Models and Heuristics for the Tactical Berth Allocation Problem with Quay-Crane Assignment and Transshipment Costs
2009
In the context of international sea-freight container transport, we study an integrated decision problem arising in container terminal management. We consider the integration of the Berth Allocation Problem (BAP), which consists of assigning and scheduling incoming ships to berthing positions, and the Quay Crane Assignment Problem (QCAP), which assigns to incoming ships a certain QC profile (i.e. number of quay cranes per working shift). BAP and QCAP are strictly correlated, since the QC profile assigned to the incoming ships affects their handling time and has thus an impact on the berth allocation. In particular, we solve this problem at the tactical decision level, with the intent of supporting the terminal in its negotiation process with shipping lines, as the number of quay cranes is usually bounded by contracts which are discussed months in advance. With our analytical tools, we aim to allow terminal managers to assign the right value to the QC profiles proposed to shipping lines, taking into account the impact on the terminal productivity. In addition to profile evaluation, the combined solution of BAP and QCAP optimizes the utilization of terminal resources.

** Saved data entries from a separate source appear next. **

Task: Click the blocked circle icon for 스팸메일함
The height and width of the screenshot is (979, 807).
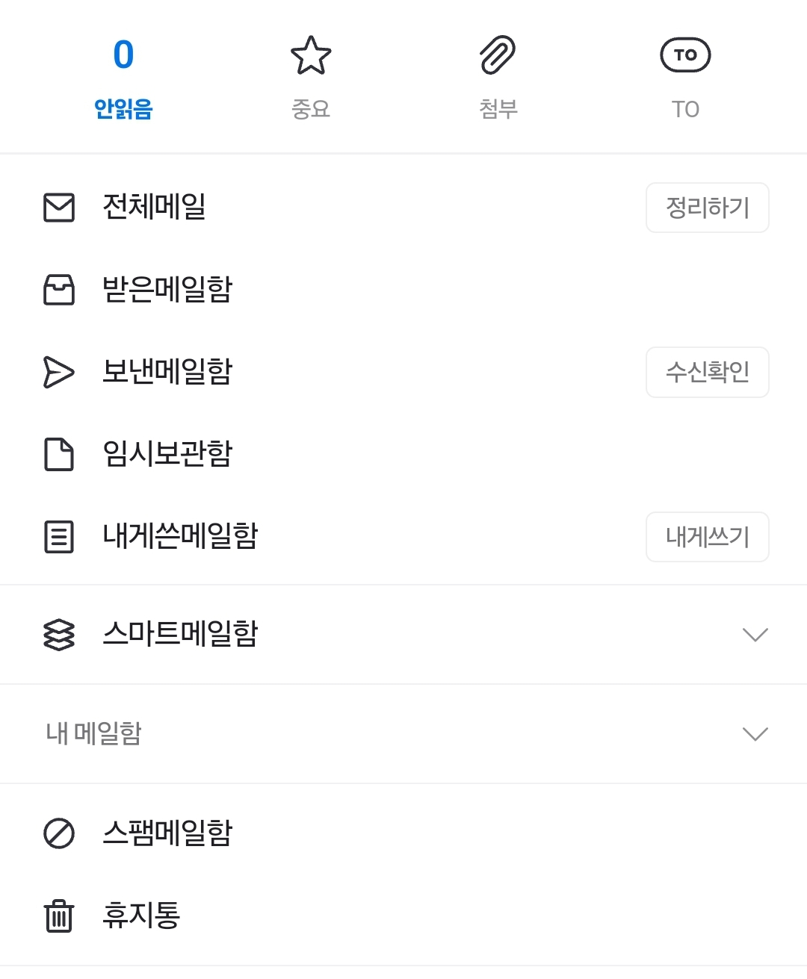Action: point(59,833)
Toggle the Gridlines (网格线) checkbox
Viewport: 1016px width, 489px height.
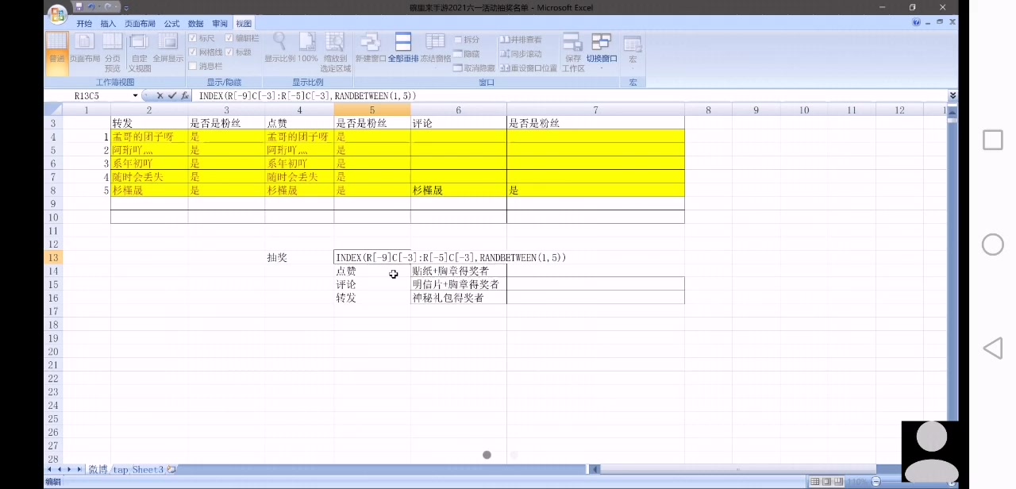[x=193, y=52]
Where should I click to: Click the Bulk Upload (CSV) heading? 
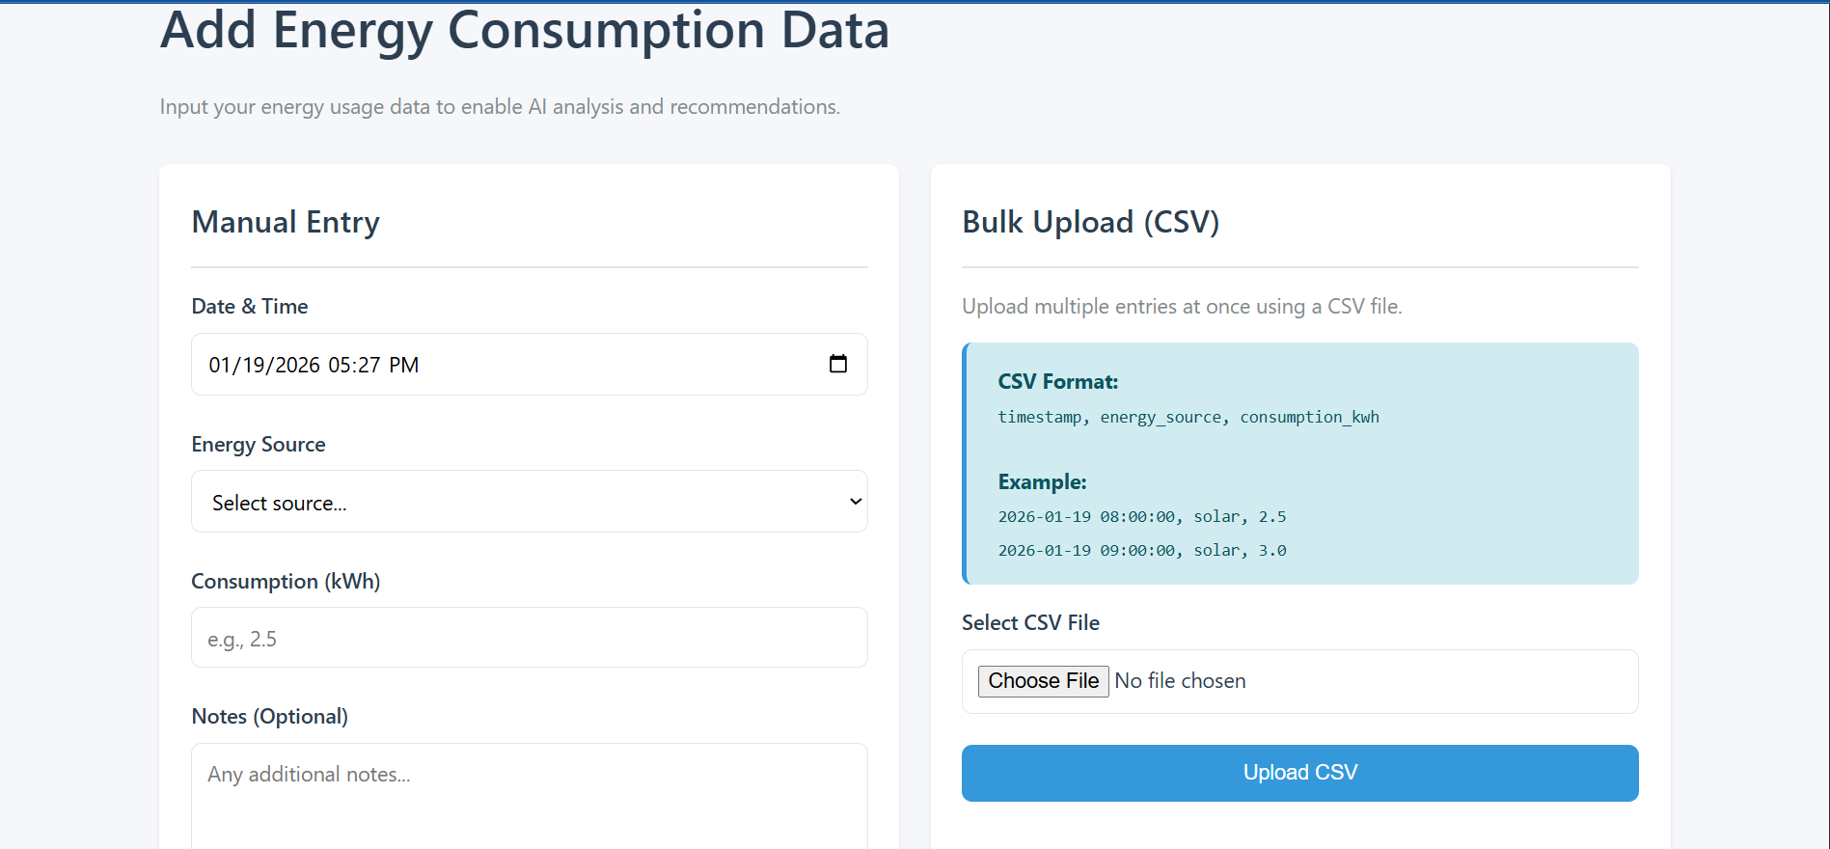coord(1091,223)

In this work, two mixed integer formulations are presented with a quadratic and a linearized objective function, respectively. The objective function aims, on the one hand, to maximize the total value of chosen QC profiles and, on the other hand, to minimize the housekeeping costs caused by transshipment flows between ships. Both models have been validated on instances based on real data provided by MCT, a transshipment container terminal in the south of Italy. Computation confirms that the problem is hardly solvable via exact methods, hence we introduce heuristic methods, in order to find good feasible solutions in a reasonable amount of time. The proposed heuristic algorithm is based on tabu search and decomposition: each iteration consists in two phases, one aimed at finding a feasible profile assignment, the other at finding a feasible solution of the restricted problem obtained by fixing profile variables. Computational results are presented and discussed.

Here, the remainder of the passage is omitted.